Selasa, 25 April 2023

Analisis Puisi "Pada Suatu Hari Nanti"

1. Tema
Tema menjadi dasar proses kreatif penyair dalam melahirkan puisi. Tema mewakili ekspresi jiwa penyair terhadap perkembangan masyarakat. Penyair yang peka, menangkap dan mengekspresikan tema-tema yang berkembang atau sedang hangat dibicarakan.
Puisi "Pada Suatu Hari Nanti" mengangkat tema demokrasi. Hal ini terlihat jelas dalam kutipan berikut, "Suaraku tak terdengar lagi". Suara identik dengan aspirasi masyarakat kepada para pejabat atau yang menyerap aspirasi masyarakat. Dalam hal ini, penyair menyadari betapa demokrasi menjadi hal yang dikritik karena aspirasi masyarakat kurang terserap aspirasi pada masa itu, yakni sesuai dengan penciptaan puisi sekitar tahun 1990an. Pada masa itu pula, Indonesia sedang mengalami krisis kepercayaan terhadap pemerintah sebagai pelaksana aspirasi rakyat. 

2. Nada/Suasana
Nada adalah sikap seorang penyair dalam puisinya sehingga efeknya terasa oleh pembaca.
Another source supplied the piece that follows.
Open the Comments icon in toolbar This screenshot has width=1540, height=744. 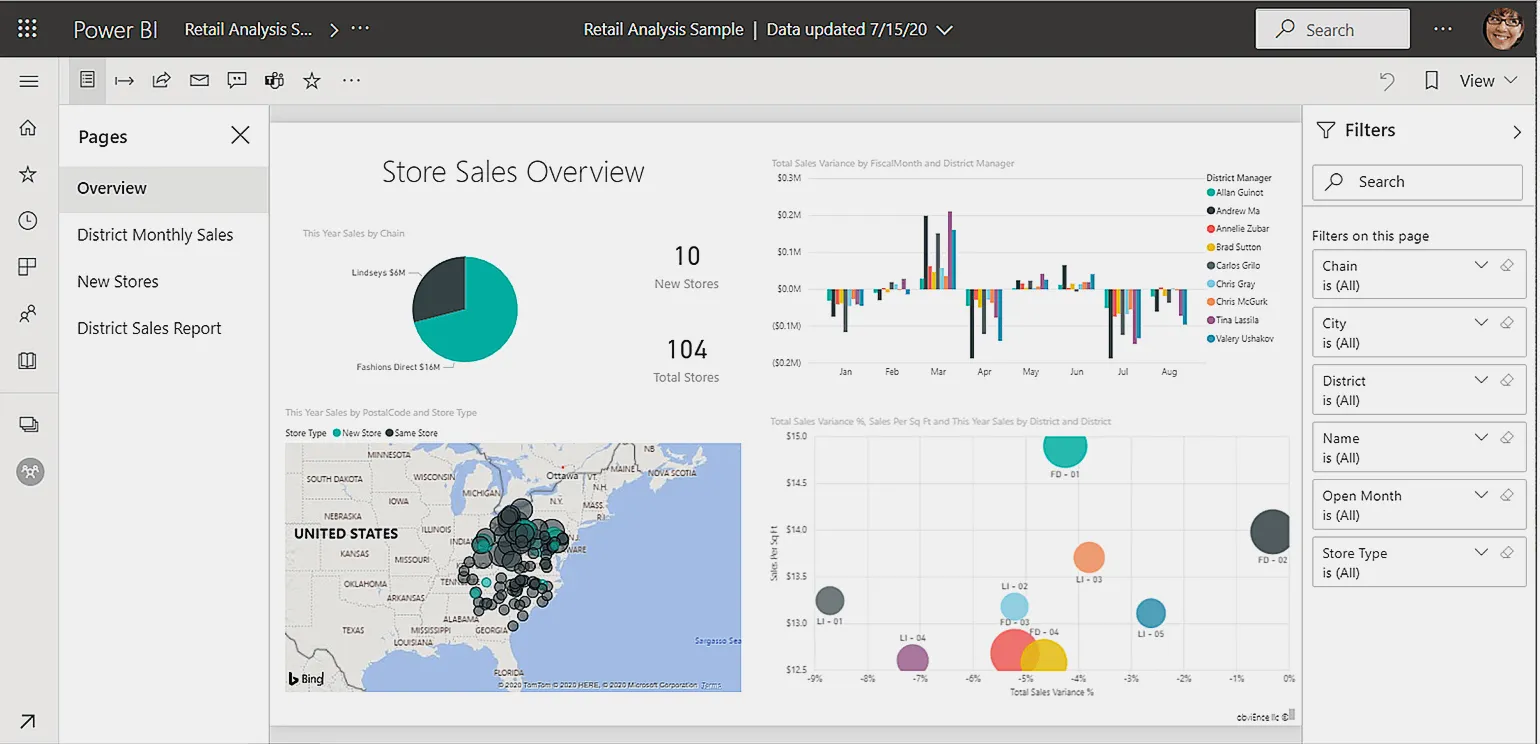(237, 81)
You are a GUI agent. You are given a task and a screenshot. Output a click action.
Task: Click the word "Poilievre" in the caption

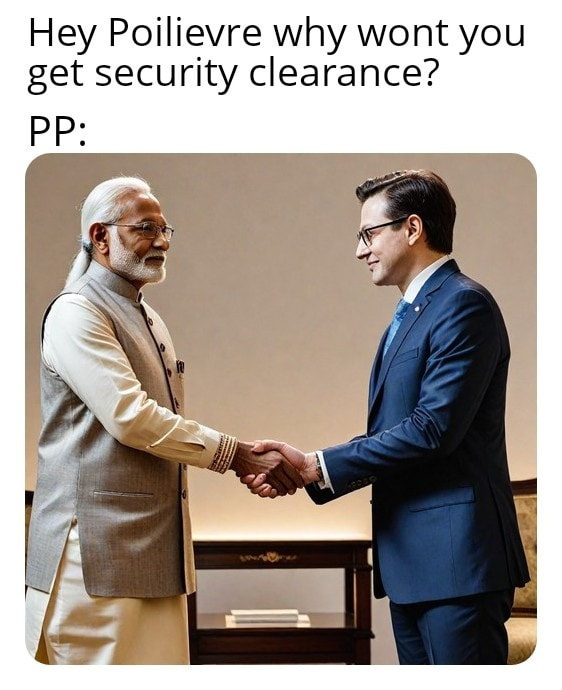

Nada adalah cara penyair menyampaikan puisinya sesuai dengan pilihan kata-katanya. Misalnya, puisi yang bernada protes, sinis, marah, serius, bahagia, haru, sedih, semangat, hingga bersenda gurau.
Suasana adalah perasaan pembaca setelah membaca puisi. Jika nada adalah cara penyair menyampaikan puisinya, suasana adalah efek yang dirasakan pembaca setelah membaca atau mendengar puisi yang dibacakan oleh penyair. Misalnya, saat penyair membacakan puisi penuh semangat, pembaca akan merasakan suasana yang sama. Pembaca juga dapat merasakan suasana puisi melalui pilihan kata yang digunakan penyair dalam puisi. Misalnya, saat membaca puisi yang menggambarkan kondisi alam, pembaca akan merasa damai.
Penulis puisi "Pada Suatu Hari Nanti" sangat menekankan proses kreatifnya pada nada berteriak, menakuti, dan mengkritisi pemerintah yang tak mau mendengar suara lagi.  Bait 1, penyair meneriakkan bahwa akan selalu memantau dengan baris, "Tapi dalam bait-bait sajak ini, kau tak akan kurelakan sendiri" Begitulah cara rakyat memantau pemerintahan yang berkuasa. 

3. Diksi
Berdasarkan Kamus Besar Bahasa Indonesia (KBBI), diksi adalah pilihan kata yang tepat dan selaras dalam penggunaannya untuk mengungkapkan gagasan.
Penyair pada puisi ini, memilih kata-kata yang menyeramkan seperti penggunaan kata "jasadku", "kusiasati" seolah terjadi perang. Siapa yang melawan dan siapa yang dilawan tidak ditunjukkan secara jelas pada puisi ini. Namun, apa yang diteriakkan sangat jelas dengan mengulang syair, "Pada Suatu Hari Nanti" Dalam hal ini, penyair memiliki visi dengan memilih kata-kata itu sebagai hal yang ingin diraih. 

4. Majas
Majas atau gaya bahasa yaitu pemakaian ragam tertentu untuk memperoleh efek-efek tertentu yang membuat sebuah karya sastra semakin hidup, keseluruhan ciri bahasa sekelompok penulis sastra dan cara khas dalam menyampaikan pikiran dan perasaan, baik secara lisan maupun tertulis.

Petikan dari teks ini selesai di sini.